Saturday, October 25, 2008


I was listening to "All things considered" on NPR (10/24 - York Voters Express Post-Election Hopes, Fears: go to the npr website and find it there if my attachment doesn't work) and they were discussing how the country would be different if it was lead by a black man. One lady (Moreland) said: ""
I was shocked at what she said and how she prefaced what appeared to me to be a racist comment with "I'm not racist." It also raised the questions to me about racism and the election and how many people are voting based on race - despite years of civil rights work. What is your reaction to this woman's quote? Do you think she is racist? How do you think she justifies her ideas? 


Danya said...

Zoe-I thought this article was very interesting, and so were the questions you posed. The qestion I liked in particular was "Do you think she is a racist?" My answer is: yes, I think that Moreland is a racist. The Merriam-Webster definition of racism is, "1 : a belief that race is the primary determinant of human traits and capacities and that racial differences produce an inherent superiority of a particular race
2 : racial prejudice or discrimination." Moreland has a very prejudiced/descriminatory point of view, as proved by her comments about the nature of black people as violent, chaotic people who break windows when they don't have their way. She says nothing about white people doing the same... while she does indeed state that she is not a racist, sh continues to make discriminatory comments, suggesting her true prejudiced feelings.
Honestly, though, I think Moreland may just be confused and poorly educated. The way her sentences are formed makes it difficult to understand what point she is trying to convey, and whether she is a racist or not.Even the man who spoke after her seemed confused about what she was trying to say, and I can see how it can be argued that Moreland is NOT a racist as well...she does not discriminate against the race as a whole, but only certain, more violent individuals, who are 'out on the street looking for trouble.' This brings me to Shellie's questions about discrimination... is it still discrimination if it is only directed towards certain individuals in a race? If so, does that make it racism?

Shellie said...

Zoe, I also thought this was a very interesting article. I completely disagree with what Moreland suggests, because I believe people have a little more common sense than that. People will vote for Obama hopefully based on what he stands for and what he wants to achieve. I don't think I can justify that though through analysis, because to be honest, a lot of people are registered as independent, and I just don't know their views. It would be most wise to vote based on the issues that the candidates are presenting, rather that their race or whatever. Let me get back to the subject.
I think Moreland is somewhat of a racist, but that could be due to a number of things. One, she might have been raised that way so she may not know any other view. Two, I think it has a lot do do with where she lives as well. The attitudes towards blacks here are rather different from the attitudes towards blacks in the deep south or similar places. I agree with danya; she does make the egregious generalizations about how blacks are these naturally violent people and having how having Obama would create disarray and chaos. Stating you are not a racist doesn't make you not a racist.
I can sort of understand where she is coming from though. As a nation, the people of the United States have had 232 years of white, male presidents, and a lot of people might still believe that things need to be this way, because this is what has been the norm for such a long time, and people are afraid of change, which is part of human nature. But human nature cannot be confused with morality. There is a definite line between what is right, and what is comfortable. Suppose I kill people because it makes me comfortable; this doesn't make the action of murder right and moral. I think Moreland needs a bit of a reality check. Racism is honestly not cool, and she may not think she is being racist, but maybe someone needs to open her eyes to it.

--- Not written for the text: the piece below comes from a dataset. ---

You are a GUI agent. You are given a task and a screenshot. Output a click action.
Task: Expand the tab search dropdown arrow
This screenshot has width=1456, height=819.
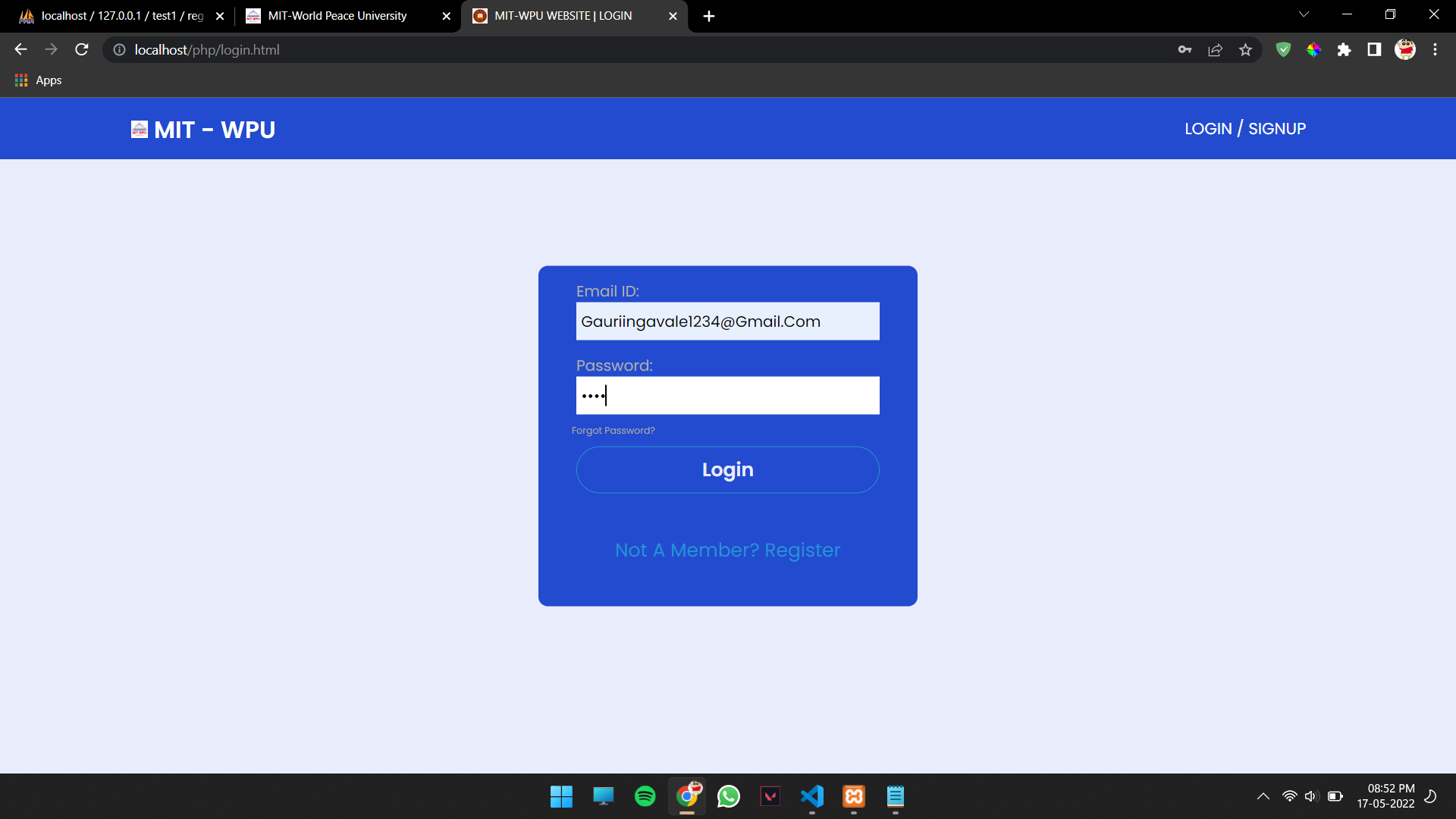coord(1304,14)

To respond to Danya, racism and discrimination can be synonymous I suppose, but I don't think they always are. I think racism is predicated more on the fact that you have animosity towards an entire race and discrimination is acting upon that animosity, aka, actively doing things to separate these people. One is a sentiment, and the other is an action. Maybe? Does anyone else have opinions on the matter?

griffin said...

This woman is obviously either a. racist, b. suffering from delusional paranoia or c. both. Probably both. Her argument that our overall mistreatment of the blacks in our communities would come back to bite us is a throwback to the southerners during Reconstruction.

As for voting based on race, it is a stupid idea. The office of president is undoubtedly the most stressful, important job in this country. The president should be the most intelligent candidate running: in this case, the man who graduated Harvard; Obama. To vote on base issues such as skin color makes no sense. What change do you expect to happen due to a candidates skin color? Even if Obama did establish legislature based on ethnicity, it would probably be vetoed as unconstitutional even before becoming law.

blckpanda said...

hm... well, i do agree with everyone that she does sound like a racist. The language she uses, the words, the phrases she used made her sound like a racist. But then, it could also be that she meant to say what she said. Also, to me it seemed like she was more discriminated against several groups of black people, not the whole race. and that might be because she had some kind of experience that made her be more discriminated against those that "makes trouble" - maybe she had an experience with the wrong people. It's something we may never know. And I also agree with Michelle, about how Moreland's environment could have affected her view and about how with the long years of having just white presidents, having a first black president changes a traditional routine - that it makes people uncomfortable with the new.